Exercise prompt
Output the line containing "The image size is (693, 500).", then every remaining line of the entries below, exactly as written and with no other text.

Pixel coordinate grounding data
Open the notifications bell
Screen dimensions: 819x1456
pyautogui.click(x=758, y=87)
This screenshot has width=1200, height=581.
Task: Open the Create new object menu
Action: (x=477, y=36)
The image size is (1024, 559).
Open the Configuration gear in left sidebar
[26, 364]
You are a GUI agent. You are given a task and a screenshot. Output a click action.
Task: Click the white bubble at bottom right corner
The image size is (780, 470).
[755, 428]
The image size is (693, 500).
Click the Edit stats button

Solution to the exercise
The image size is (693, 500).
Click the Edit stats button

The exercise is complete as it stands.